Tate Belden wrote:
Earl Needham wrote:
        I got Fedora downloaded last night, and burned to CD this
morning. Got a quick question -- does it support dual-booting? I took a quick look, but then aborted when it seemed hell-bent on installing on the whole partition!

        7 3
        Earl


Oh yea - it sure will. I've got 3 dual boot systems (XP/F7) running now.

The trick is to install Windows first, then Fedora. Fedora's installer - anaconda - is smart enough to recognize there's an existing OS on the drive and not kill it - s'long as you've choosen to install Fedora into free space! MS' products aren't quite so tolerant. Their bootloader will wipe out whatever is already on the drive (such as lilo or grub) and install it's own bootloader. Leaving your *nix systems out in the breeze.

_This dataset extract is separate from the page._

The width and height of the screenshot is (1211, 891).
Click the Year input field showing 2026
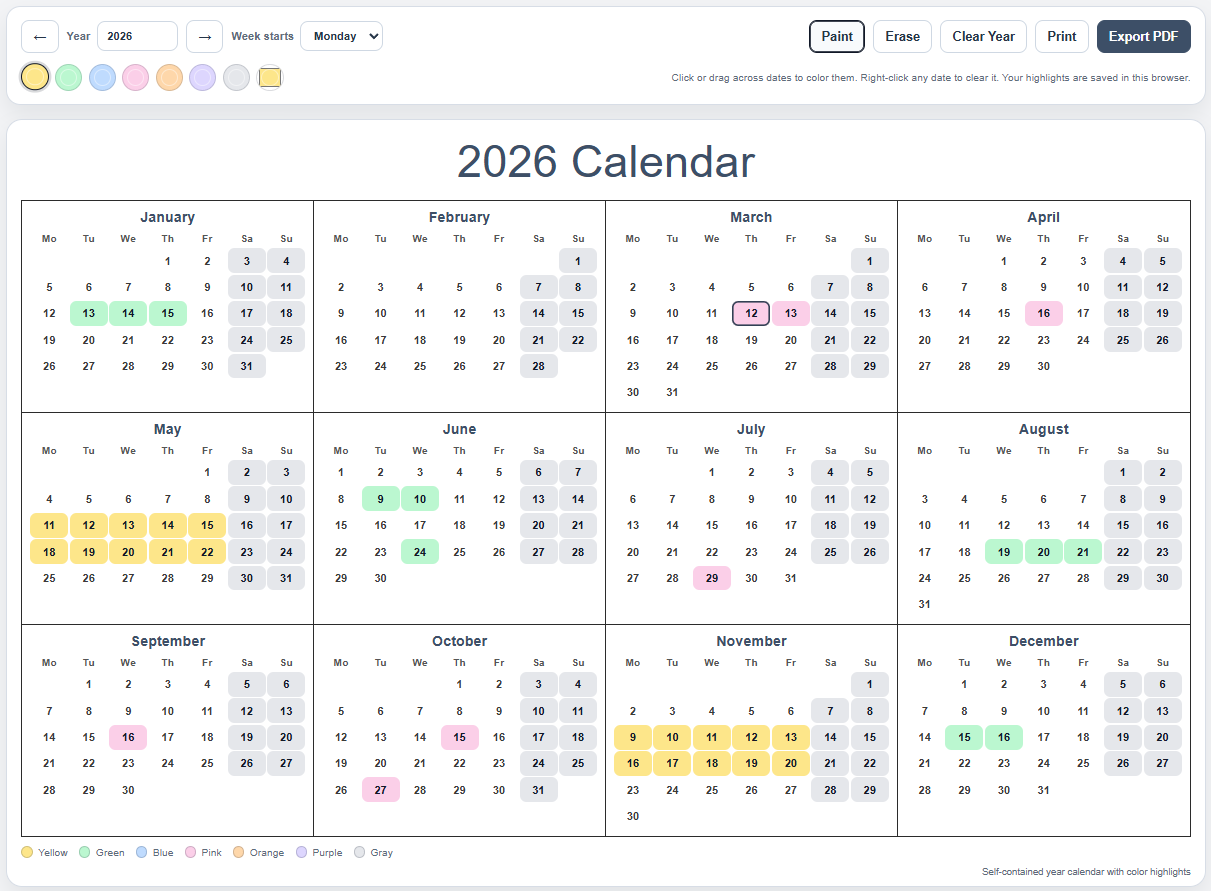tap(137, 36)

Now, since each OS will want it's own partition space, you have to plan ahead and leave enough of the drive un-partitioned when you install Windows or use some tool to re-size the NTFS partition to make free space for Fedora. I use the gparted live CD - works great! The systemrescue_cd has qt_parted and if you've a copy, Partition Magic does well too. I Just did an HP nx7400 laptop today. (120GB drive, 20 for Windows, the rest for Fedora).

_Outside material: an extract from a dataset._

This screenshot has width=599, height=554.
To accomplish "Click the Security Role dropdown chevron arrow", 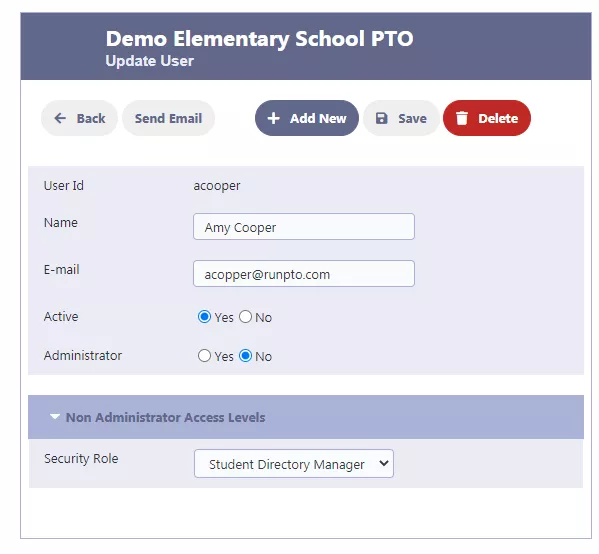I will 384,463.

Anaconda will install grub (the boot loader) to the drive's MBR for you. All you have to do later on is go back and edit /boot/grub/grub.conf and change the label form 'other' to "Windows". Eh, you could leave it as 'other' - it'll work. Just isn't as helpful.
Or you can edit it during the install. You can also chose during the install if you want "other" or F7 to boot by default.